When visiting hours end, she's an exhausted mess, even though she spent most of the day sitting at her father's bedside, working her way through a spate of sympathetic texts from her friends and trying not to snipe at Charlie. Merlin checks in at lunch time, speaking to her brother in the same calming tones he'd used with her earlier, and he comes in again to let them know that visiting hours are over.

"I'll walk you down to the lobby," he says. Roxy trails behind her brother and the doctor, watching them talk without paying much mind to what they're saying. Merlin's card is still in her pocket, his mobile number scrawled on it in nearly-illegible handwriting. She wonders if she should give it to Charlie.

When they reach the lobby, she glances over the other people there, wondering how they're coping, what life has thrown at them. There's someone's granny, half-asleep on the uncomfortable waiting couches, and a pair of young parents huddled together in a corner with a doctor. A chav is hunched over the front counter, arguing with the nurse.

Merlin shakes hands with Charlie and then squeezes her shoulders briefly, shaking her out of her study of the waiting room.

"I'll keep you both updated," he says.

The chav looks up at them, frowning.

"Thank you," Charlie says. "There should be, er, police coming along tomorrow."
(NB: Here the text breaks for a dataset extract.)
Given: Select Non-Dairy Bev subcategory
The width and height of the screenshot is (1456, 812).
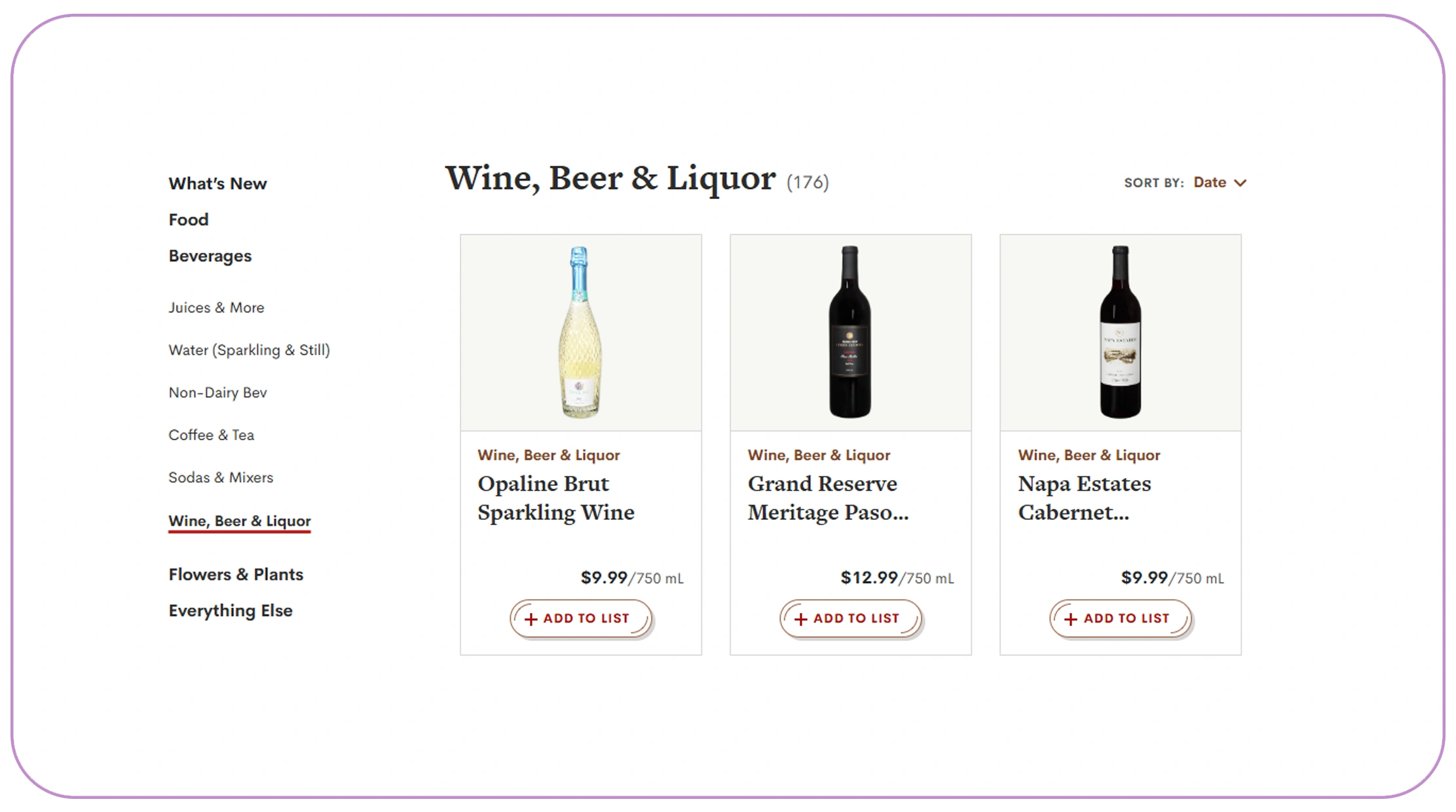Looking at the screenshot, I should 217,393.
"Merlin?" the chav says. "Merlin! I've been calling you all day!"

Merlin drops his hands from Roxy's shoulders and looks up at the young man. His brow wrinkles, but he doesn't seem surprised to see him.

"Eggsy," Merlin says. "I'll be with you in a moment."

"Go on home," he says, turning back to Roxy. She nods, looks back at the closed doors that stand between her and her father, and lets Charlie loop an arm through hers.

She glances back over her shoulder again when she heard Merlin speaking.

"I know Eggsy, I know- he's fine. You know how visiting hours work," he's saying. He's pulled the young man into a half-hug, curled an arm around his back.

Charlie tugs on her arm and Roxy follows his lead, heading out into the brisk London evening and her first night of waiting.